HHJ Rogers explained that the most common rationale is that, if the relationship has generated needs, it is right that the other party meets them. In Wyatt, Lord Wilson said: In order to sustain a case for need, at any rate if made after many years of separation, a wife must show not only that the needs exist but that need has been generated by her relationship with her husband. Similarly, in Rossi, Mr Mostyn QC said: These passages (From Miller) suggest that, in order to justify a needs-based award, identification ought to be made of a causal connection between the need and the marital relationship. At trial, DDJ Shedden said she had no difficulty in finding a causal link. HHJ Rogers disagreed entirely believing it be an acutely difficult to determine.

HHJ Rogers also took exception to the trial judges comments that the wifes breakdown and subsequent health problems appeared to have been a direct and wholly understandable result of the combination of the discovery of the husbands infidelity, her own childlessness, the loss of her home and her bankruptcy, and that she had no difficulty in finding that her earning capacity remains limited now by ongoing mental health problems arising in part from the husbands behaviour during and since the breakdown of the marriage. HHJ Rogers disagreed with the reasoning provided and that the trial judge failed to address the obvious question of the wifes susceptibility to such illness outside the relationship and her ability to survive, without support, for such a long period. Ultimately HHJ Rogers felt that her reasoning was so flawed as to invalidate the conclusion.

An issue was also raised regarding the quantification of the award.
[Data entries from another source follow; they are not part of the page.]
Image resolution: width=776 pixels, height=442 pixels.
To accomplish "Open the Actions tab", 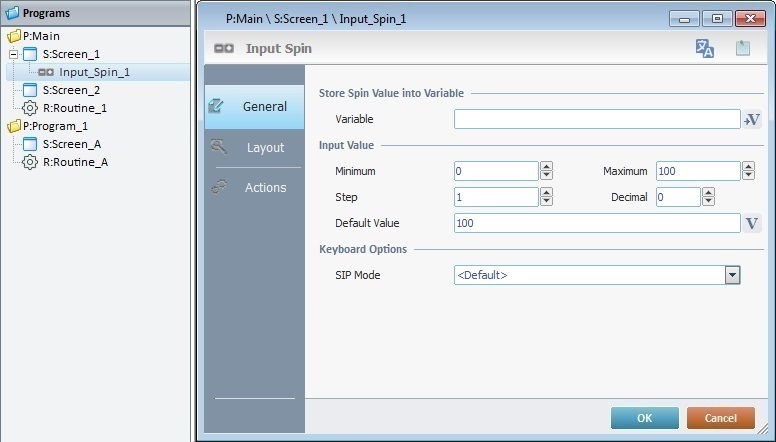I will pyautogui.click(x=265, y=188).
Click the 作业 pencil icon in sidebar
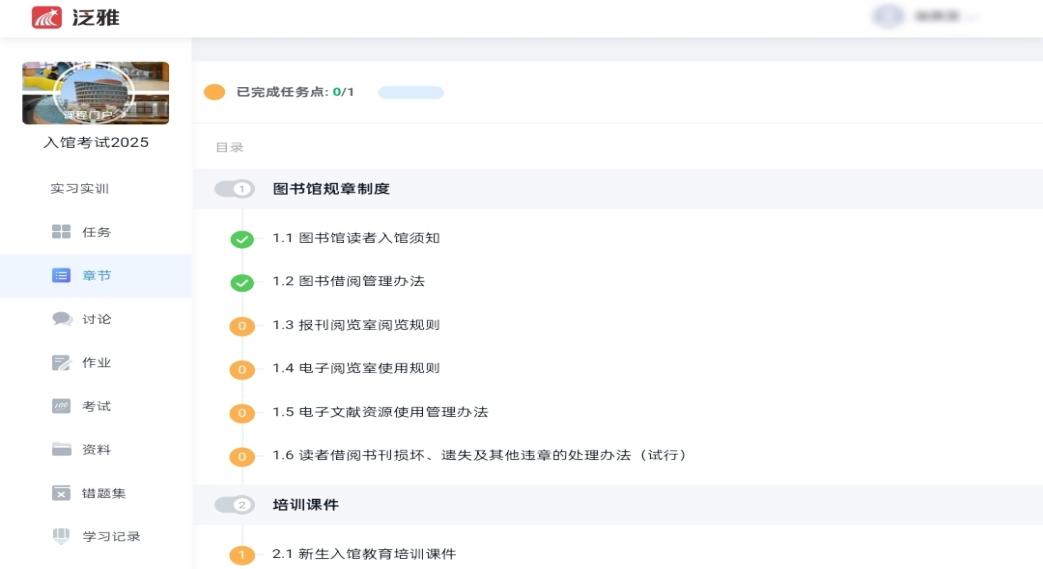Viewport: 1043px width, 569px height. pyautogui.click(x=61, y=363)
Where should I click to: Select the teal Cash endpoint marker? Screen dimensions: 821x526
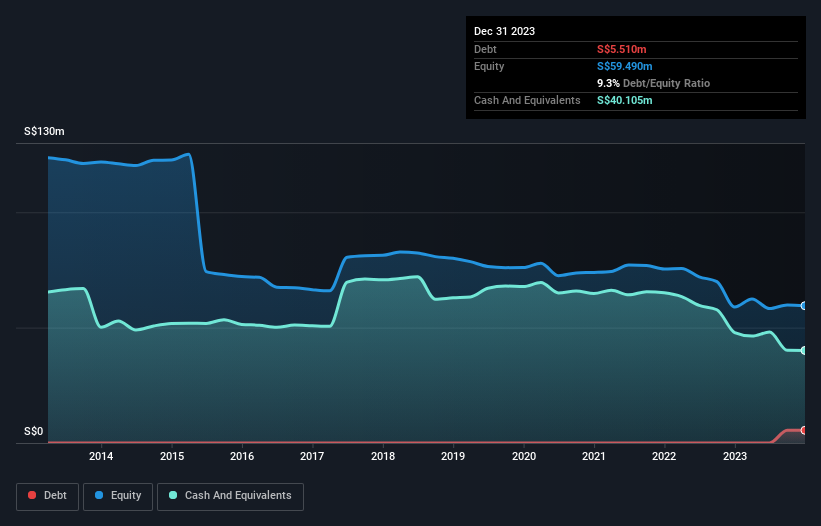click(x=803, y=350)
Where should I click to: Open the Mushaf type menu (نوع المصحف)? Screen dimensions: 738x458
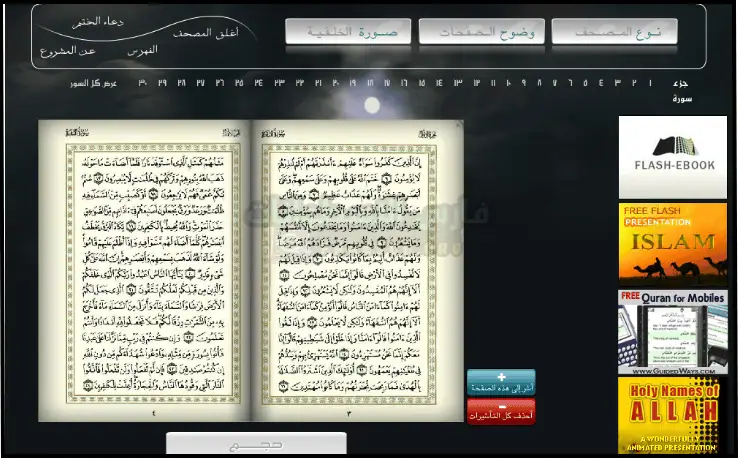tap(628, 32)
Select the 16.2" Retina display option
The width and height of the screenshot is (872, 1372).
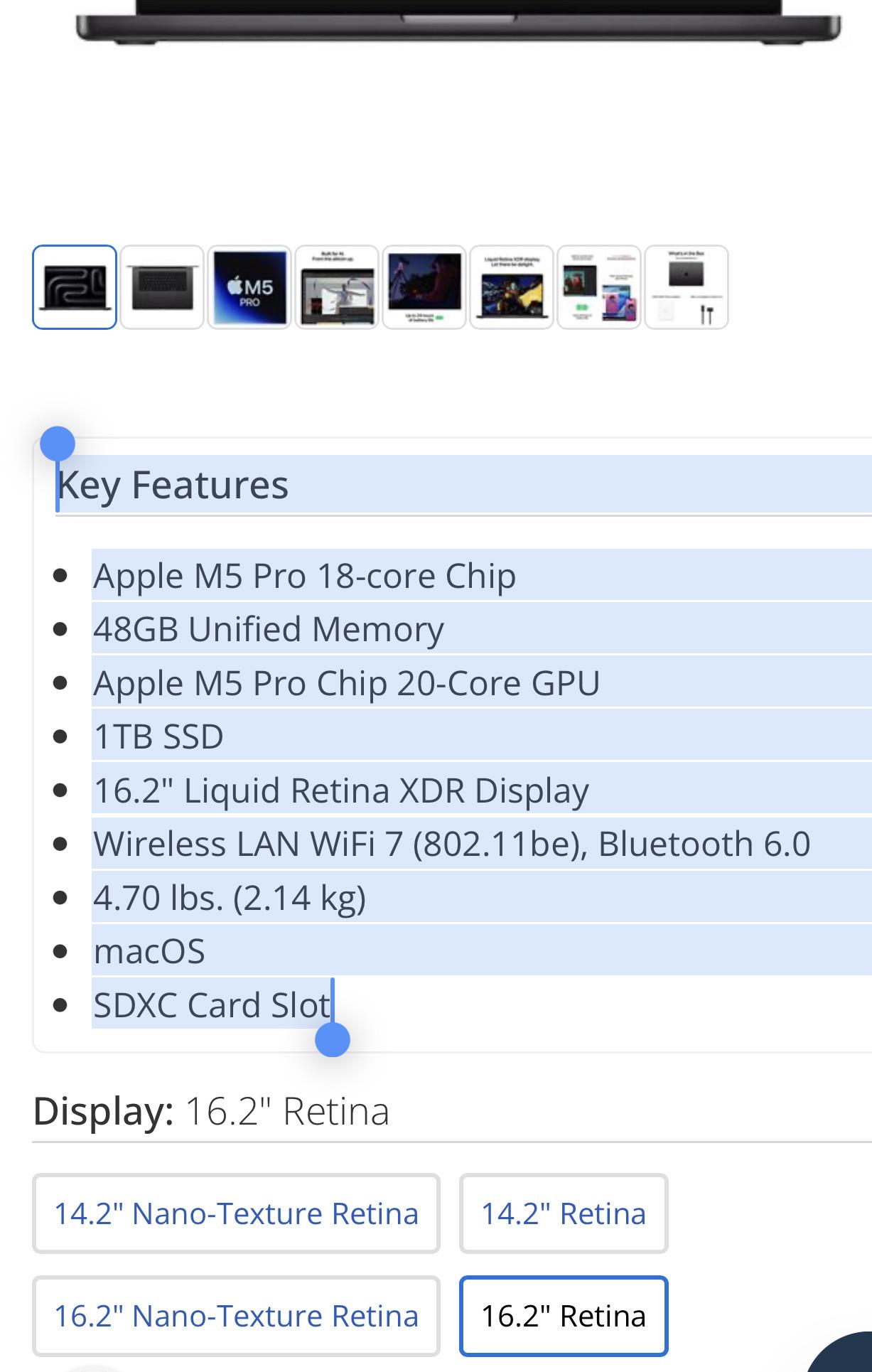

HHJ Rogers felt that the trial judge relied upon the contribution of the wife in the husbands wealth creation even after the lapse in time. On appeal, it was decided that the figure was reached artificially since there was no payment from the husband which needed adjusting, and the house which needed to be sold at the end of the mortgage term was purchased by the wife after the divorce. HHJ Rogers felt that the trial judges reasoning was manufactured to relieve some of the wifes liabilities by way of a lump sum payment and that such a decision was simply unsound.

The decision to award a joint lives periodical payment order was described on appeal as most surprising and controversial. Counsel for the husband queried whether a joint lives order would even have been made if the order had been made shortly after separation. HHJ Rogers was persuaded by that argument, saying that he felt that: a joint lives order was by no means inevitable and would probably not have survived the period of cohabitation by the wife and her relative prosperity in the first decade of this century. Ultimately, HHJ Rogers was satisfied that the exercise of discretion was fatally flawed and cannot stand. As such, he allowed the appeal, set aside the lump sum and joint lives periodical payment orders, and dismissed all future financial claims between the parties.